O ministro disse que não há de criativo, original
ou inusitado na decisão liminar concedida por ele.
"Concedi à luz da doutrina. Quanto à
jurisprudência, o tema foi objeto de apreciação pelo STF em diversas ocasiões,
com a participação de componentes atuais do nosso plenário", afirmou.
Barroso citou precedentes do tribunal que
determinaram a instalação de comissões parlamentares de inquérito em governos
passados. E reafirmou o direito da minoria em fiscalizar o poder público,
sobretudo em relação à pandemia.
"A instalação de uma CPI não se submete a um
juízo discricionário seja do presidente da casa legislativa, seja do plenário
da casa legislativa. Não pode o órgão diretivo ou a maioria se opor a tal
requerimento por questões de conveniência ou de oportunidade políticas.
Atendidas exigências constitucionais, impõe-se a instalação da comissão
parlamentar de inquérito."
O relator disse que o papel do Supremo na defesa
dos direitos das minorias deve ser exercido com parcimônia.

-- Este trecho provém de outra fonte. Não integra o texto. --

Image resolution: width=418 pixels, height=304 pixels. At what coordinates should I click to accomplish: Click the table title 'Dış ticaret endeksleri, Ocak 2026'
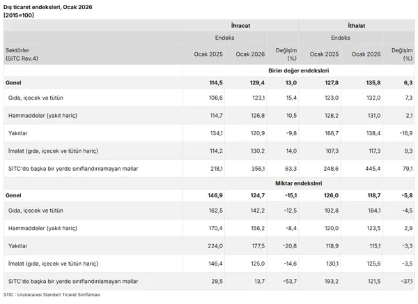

"Como regra geral, decisões políticas devem
ser tomadas por quem tem voto. Todavia, neste mandado de segurança o que está
em jogo não são decisões políticas, mas o cumprimento da Constituição, e o que
se discute é o direito das minorias parlamentares de fiscalizarem o poder
público, no caso específico diante de uma pandemia que já consumiu 360 mil
vidas apenas no Brasil", disse Barroso.
"Não cabe ao Senado Federal dizer se vai
instalar ou quando vai funcionar, mas como vai proceder. Caberá ao Senado
definir se por videoconferência, se por modo presencial, ou por modo
semipresencial."
Antes do voto de Barroso, o subprocurador-geral da
República Humberto Jacques de Medeiros, representante da Procuradoria-Geral da
República no julgamento, defendeu a decisão do Supremo.

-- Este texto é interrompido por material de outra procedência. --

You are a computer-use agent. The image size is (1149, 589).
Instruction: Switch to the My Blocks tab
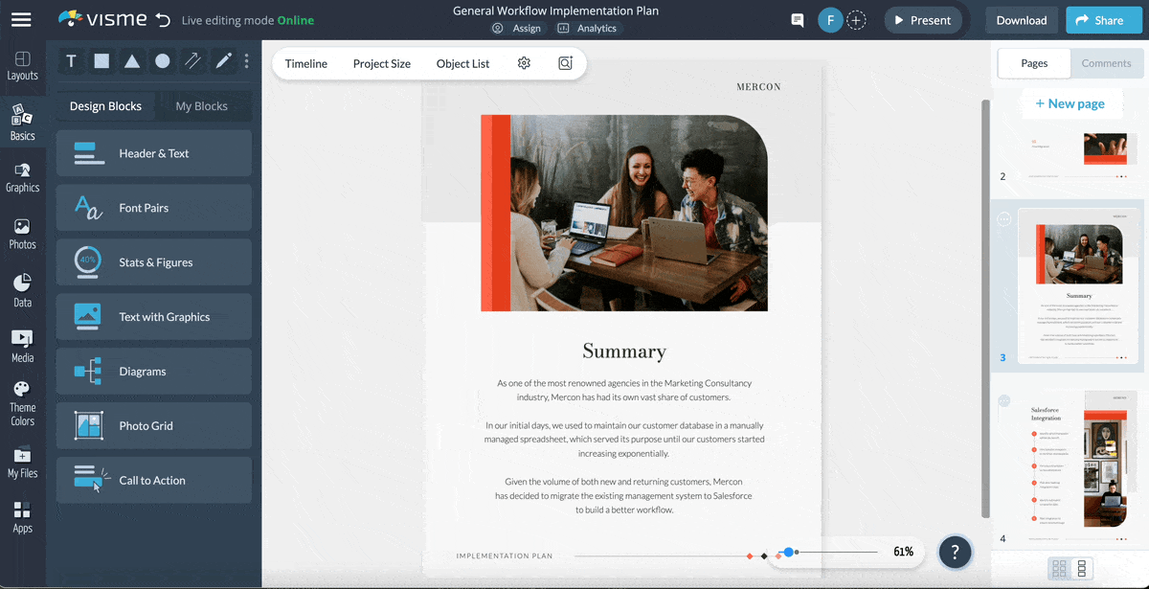(x=203, y=106)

"Entende o Ministério Público que a liminar é
correta e coerente. As mudanças fáticas não justificam a alteração da
jurisprudência", disse Medeiros.
O subprocurador-geral afirmou que o Ministério
Público Federal avalia que não há litígio entre poderes da República,
"apenas a necessidade de aclararmos, de reiterarmos a jurisprudência dessa
corte mesmo na situação incomum em que se vive".
"O que demonstra que não há nenhum tipo de
tensão entre Poderes, mas apenas delimitação clara, reafirmação precisa da
vinculação do ato de instalação de uma CPI", disse Medeiros.